(Beginning of The data)
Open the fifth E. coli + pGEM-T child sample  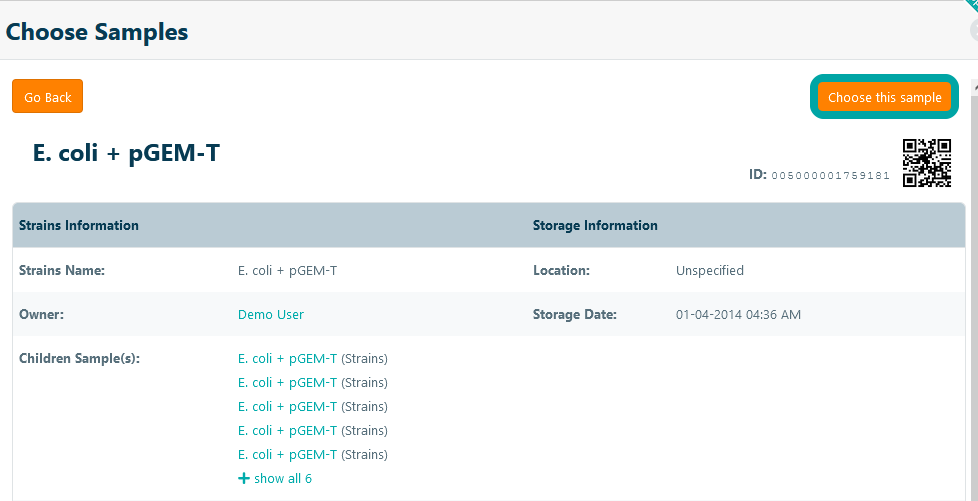[287, 455]
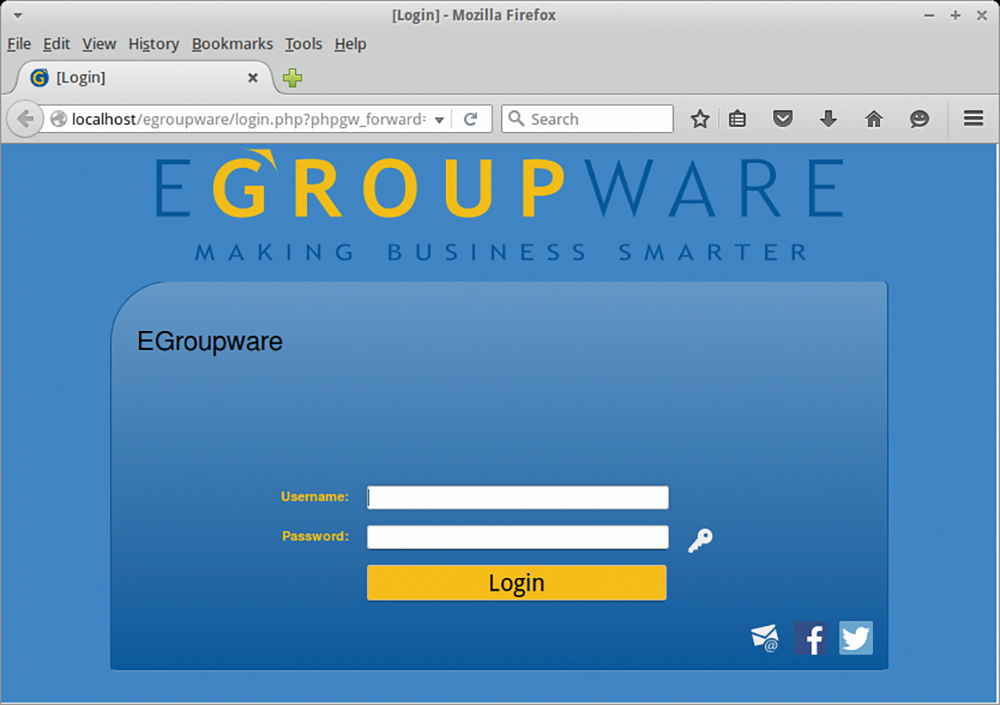This screenshot has height=705, width=1000.
Task: Click inside the Username field
Action: tap(517, 497)
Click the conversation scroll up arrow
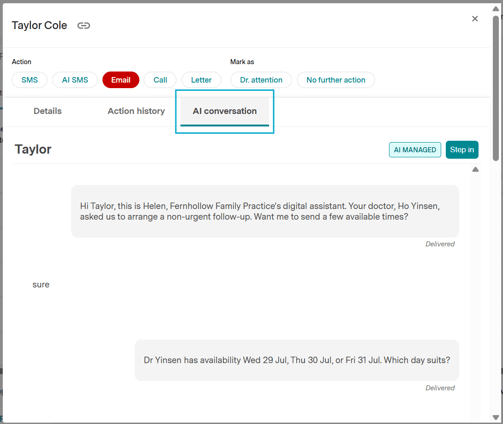Image resolution: width=503 pixels, height=424 pixels. 476,169
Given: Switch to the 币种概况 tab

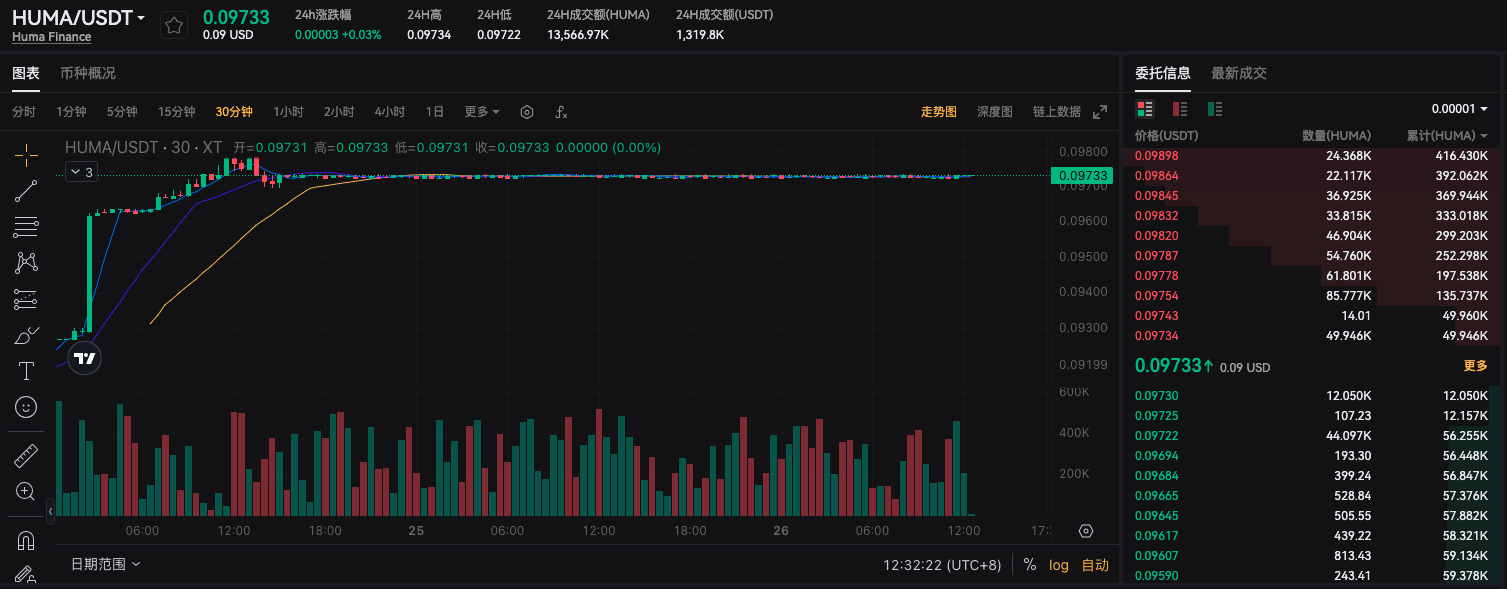Looking at the screenshot, I should coord(90,72).
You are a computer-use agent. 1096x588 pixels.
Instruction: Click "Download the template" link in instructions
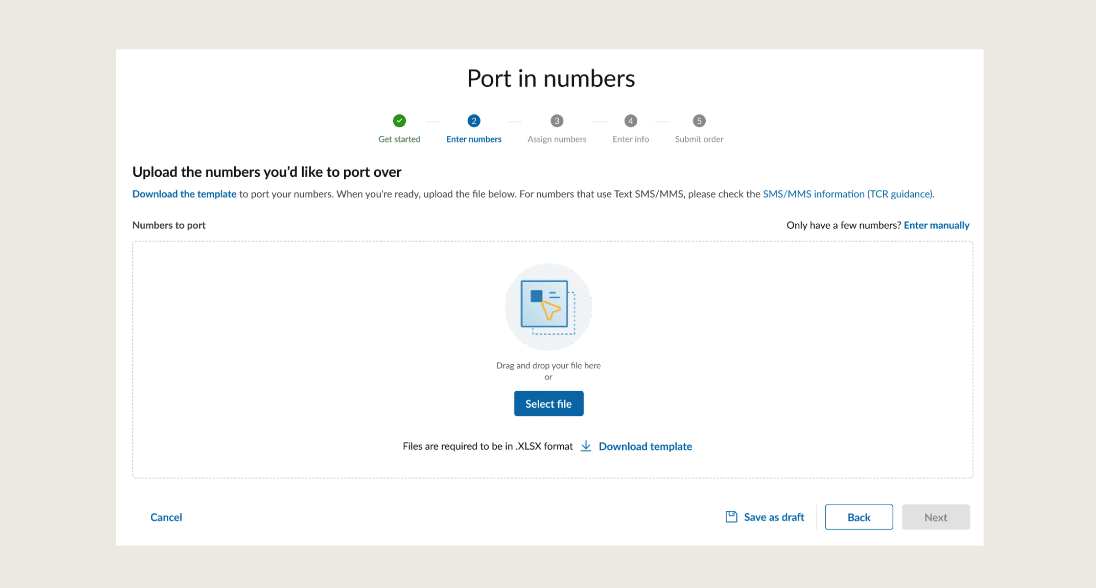coord(184,194)
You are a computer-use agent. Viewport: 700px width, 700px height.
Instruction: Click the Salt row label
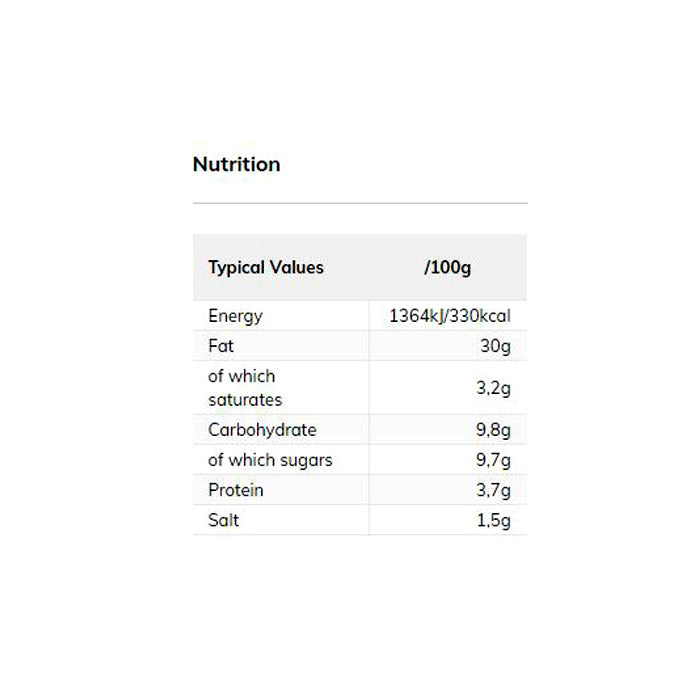224,520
(End of The data)
[Your goal] Count the lines in the records above that contain the word "agent", and reply with that number alone.

[Task result] 2